Data dodania: 2025-02-28 (16:22)
Na początku było dużo spekulacji i zapowiedzi działań ze strony Donalda Trumpa. Potem wiele z nich zostało odłożonych w czasie. Sukcesywnie jednak nowy prezydent zaczyna działać, krok po korku, a rynek finansowy coraz bardziej się tego wszystkiego boi. 20 stycznia, w pierwszym oficjalnym dniu urzędowania nowego prezydenta USA, Biały Dom opublikował memorandum pod dumnie brzmiącą nazwą „America First Trade Policy”. Określa ona zasady polityki handlowej oraz nakazuje przeprowadzenie dochodzeń w sprawie przyczyn wysokich deficytów handlowych Stanów Zjednoczonych.
W chronologicznym skrócie chcemy podsumować to co już obowiązuje i to co za moment wejdzie w życie.
Od 4 lutego już działają dodatkowe 10 proc. cła nałożone na importowane towary z Chin. Jednocześnie zniesiono zwolnienie z paczek o wartości poniżej 800 USD. Środek ten jednak został jak na razie zawieszony do momentu wdrożenia administracyjnych procedur umożliwiających pobieranie opłat.
Z kolei już w przyszły wtorek (4 marca) zaczną obowiązywać kolejne 10 proc. cła na Chiny oraz 25 proc. nałożone na Kanadę i Meksyk.
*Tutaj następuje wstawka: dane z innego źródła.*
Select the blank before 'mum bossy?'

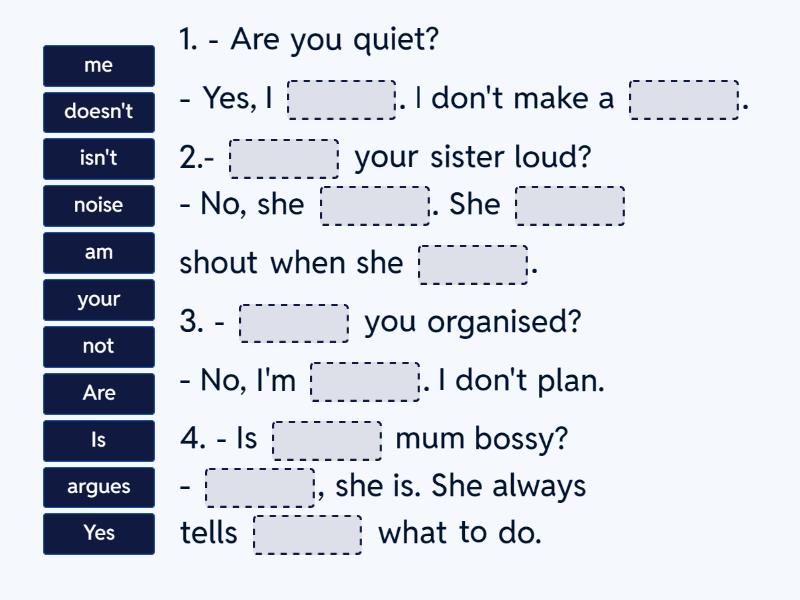(327, 441)
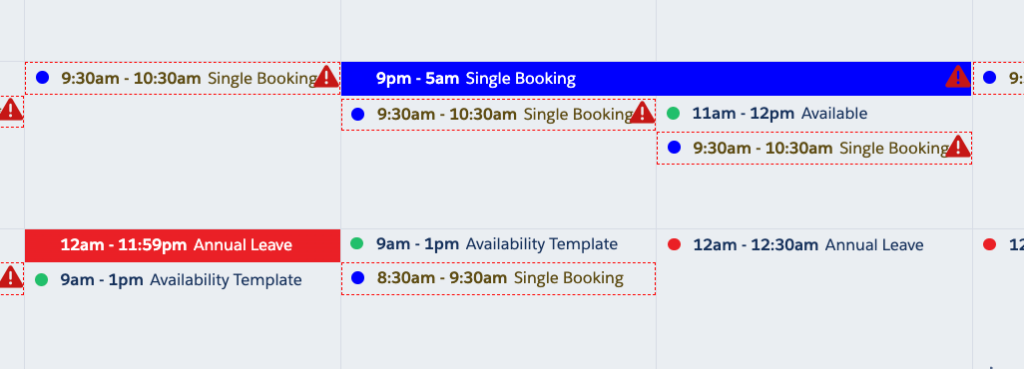Click warning icon on 9:30am booking beneath Available event
Viewport: 1024px width, 369px height.
(x=957, y=146)
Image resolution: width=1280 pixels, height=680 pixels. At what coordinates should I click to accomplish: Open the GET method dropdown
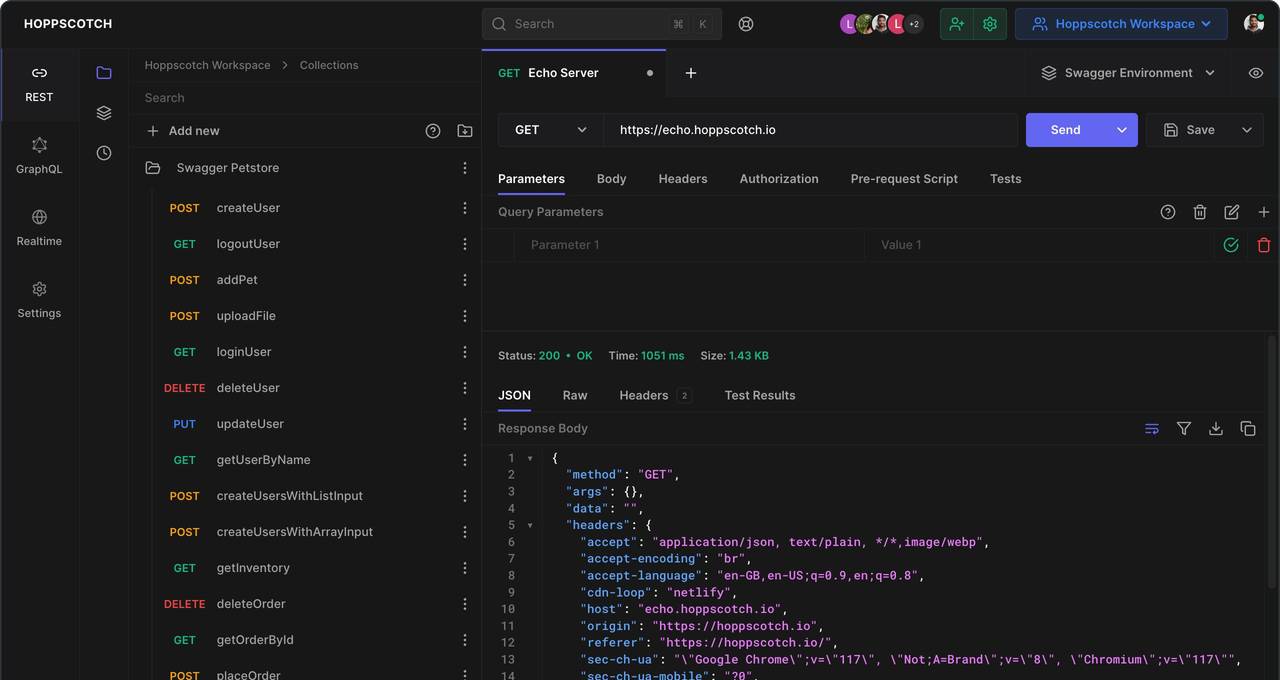click(549, 129)
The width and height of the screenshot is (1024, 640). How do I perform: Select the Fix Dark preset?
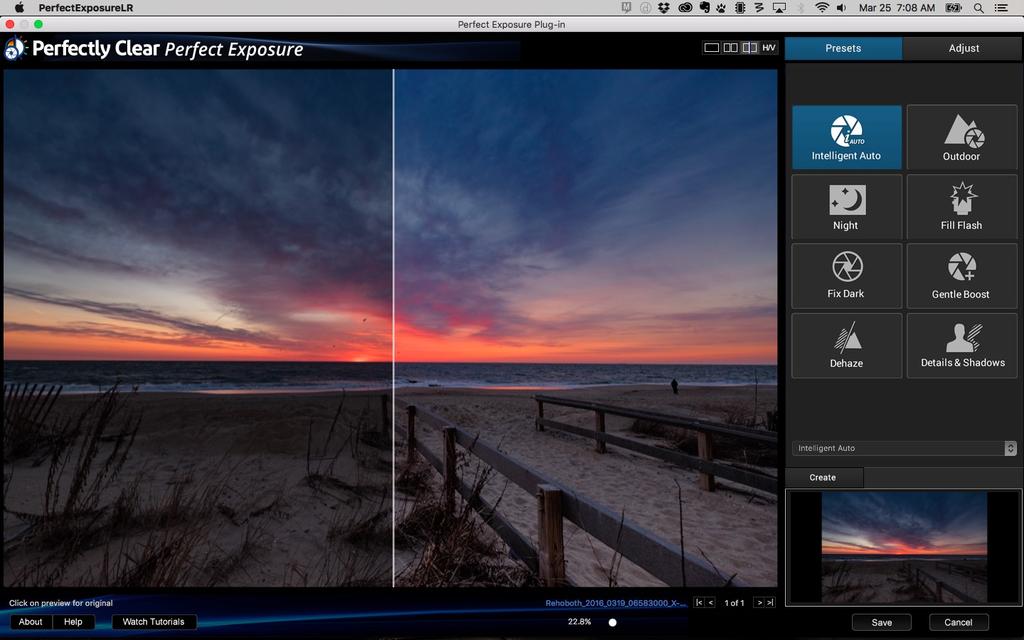(846, 275)
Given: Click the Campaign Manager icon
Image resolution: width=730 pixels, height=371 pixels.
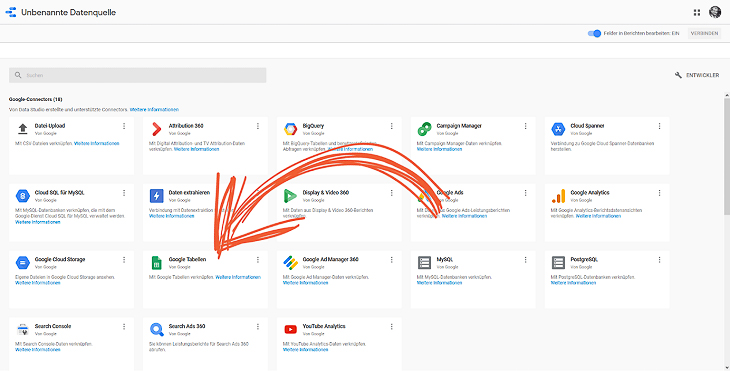Looking at the screenshot, I should pyautogui.click(x=424, y=129).
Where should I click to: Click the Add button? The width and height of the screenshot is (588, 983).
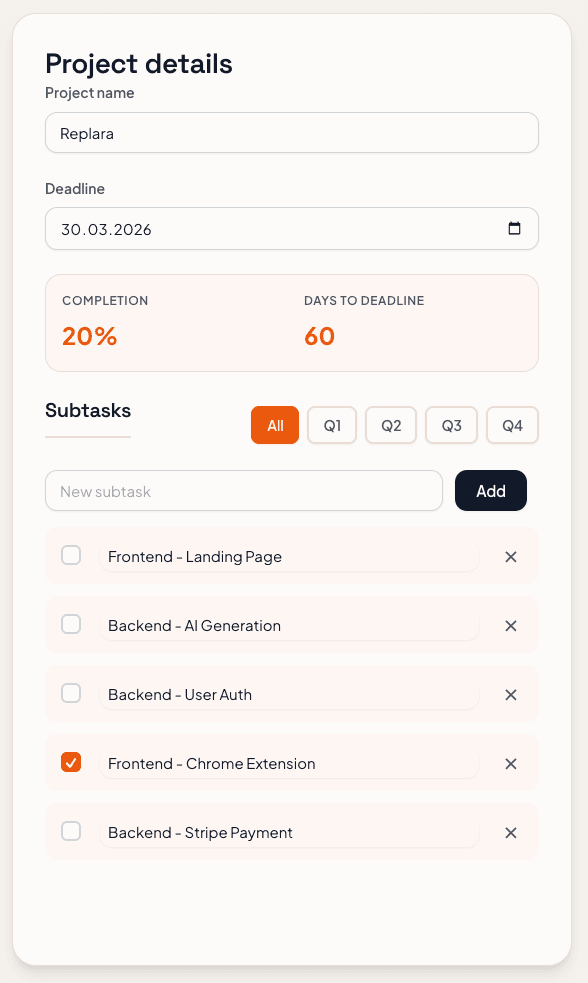coord(491,490)
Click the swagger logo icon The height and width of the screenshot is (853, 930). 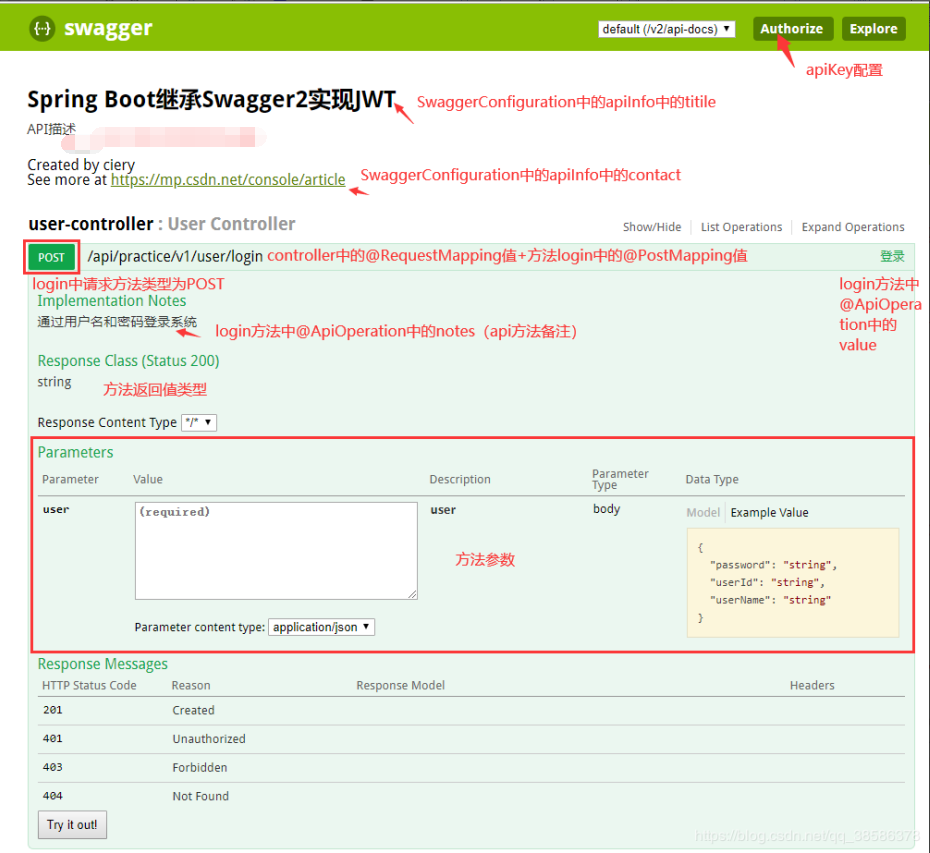click(x=40, y=28)
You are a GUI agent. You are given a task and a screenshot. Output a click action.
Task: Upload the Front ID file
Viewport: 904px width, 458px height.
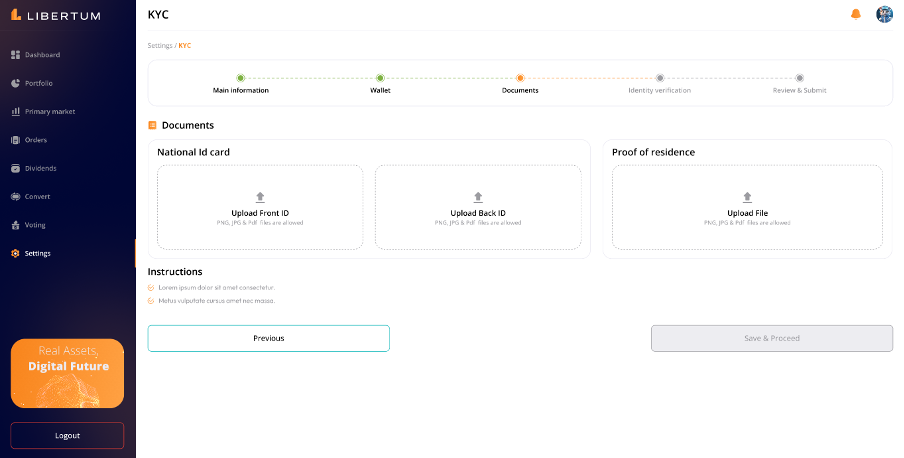click(x=260, y=207)
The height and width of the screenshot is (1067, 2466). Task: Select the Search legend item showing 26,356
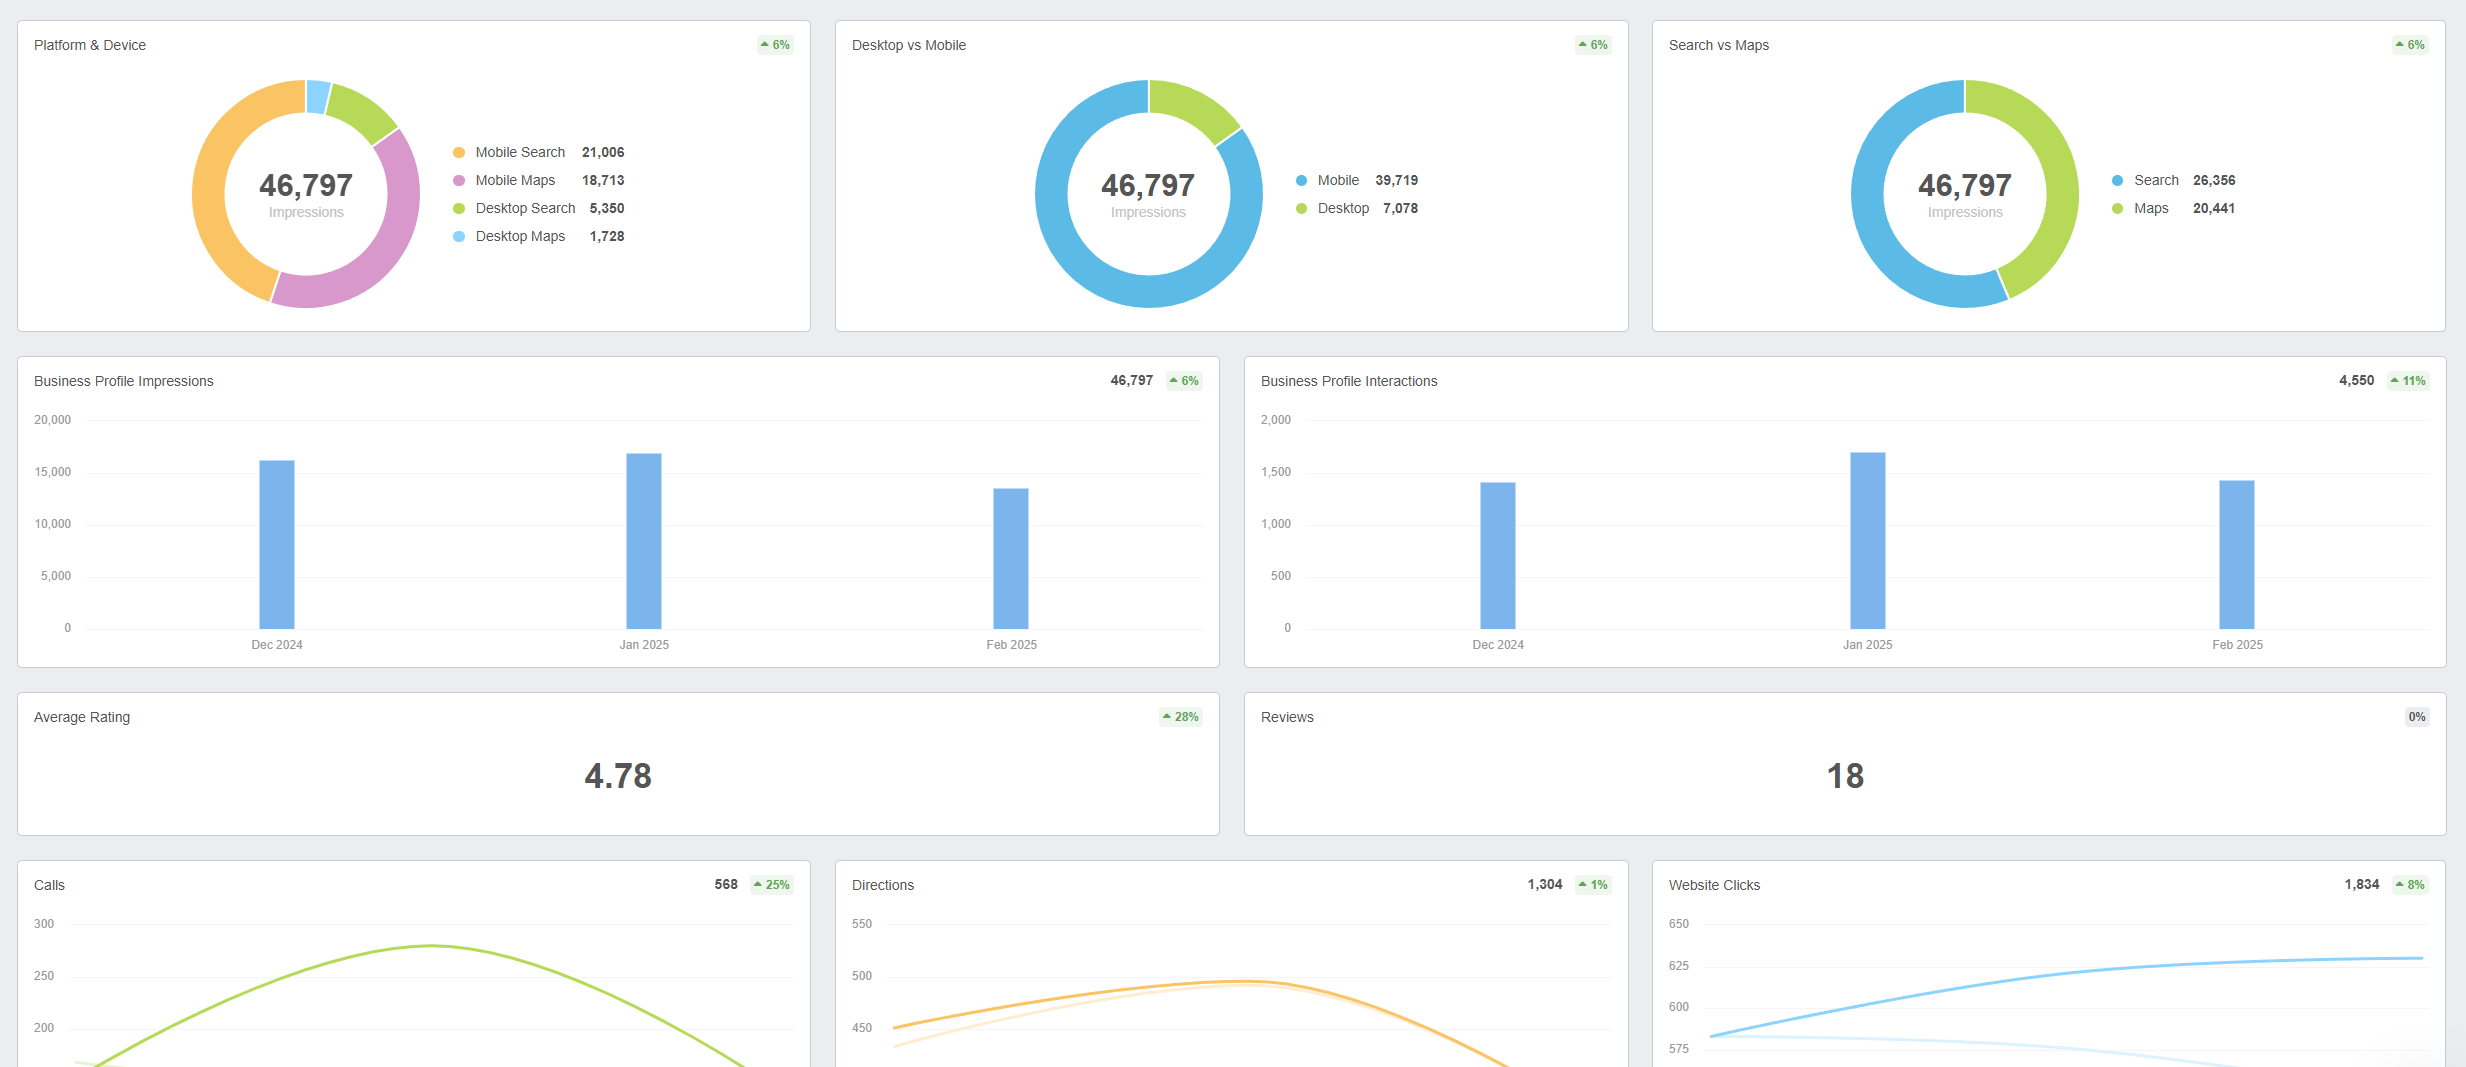tap(2155, 181)
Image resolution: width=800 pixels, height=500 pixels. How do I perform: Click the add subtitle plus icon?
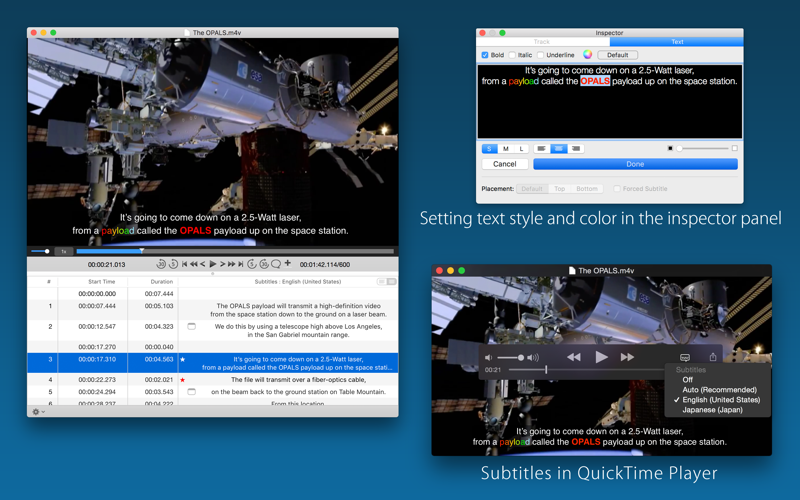pos(288,264)
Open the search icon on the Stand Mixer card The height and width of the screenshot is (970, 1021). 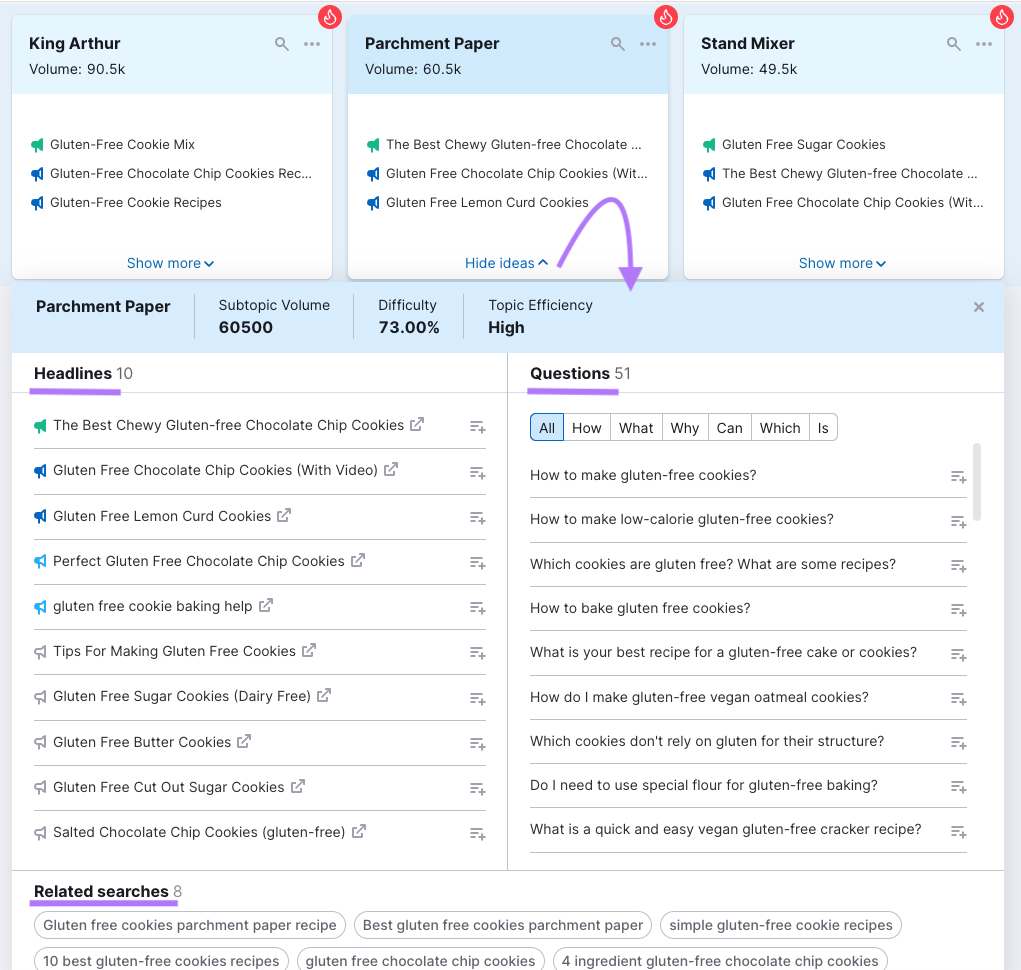pyautogui.click(x=953, y=44)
Jeszcze niedawno zostały one odroczone ze względu na obietnice tych krajów, że wdrożą odpowiednie środki, które skutecznie zahamują nielegalna imigrację oraz handel narkotykami. Wszystko wskazuje jednak na to, że „klamka zapadła”, choć do wtorku pozostało kilka dni a Trump udowodnił, że jego specjalnością jest działanie z zaskoczenia.
Nieco ponad tydzień po tej dacie (12 marca), warunki handlu międzynarodowego zostaną ponownie ograniczone. 12 marca będzie dniem startu 25 proc. ogólnych ceł na stal oraz aluminium. Po kolejnych niespełna 2 tygodniach (24 marca) przypadnie termin na składanie uwag i przeprowadzenie przesłuchań dotyczących nieuczciwych praktyk handlowych Chin w obszarze globalnej żeglugi i logistyki morskiej. Wiąże się to z możliwością podwyższenia ze strony USA opłat dokowych dla statków z Państwa Środka w amerykańskich portach.
Następnie z początkiem kwietnia poznamy wyniki dochodzenia w kwestii wysokich deficytów handlowych USA a dzień później światło dzienne mają ujrzeć „taryfy wzajemne”, których tak naprawdę rynek boi się najbardziej. To potężny projekt i nie wiadomo do końca czy wystarczy czasu na to, aby w pełni je przygotować do planowanego terminu. Również 2 kwietnia to data, kiedy cła wysokości 25 proc. mają zacząć obowiązywać na auta. Zagrożony jest również import półprzewodników oraz produktów farmaceutycznych.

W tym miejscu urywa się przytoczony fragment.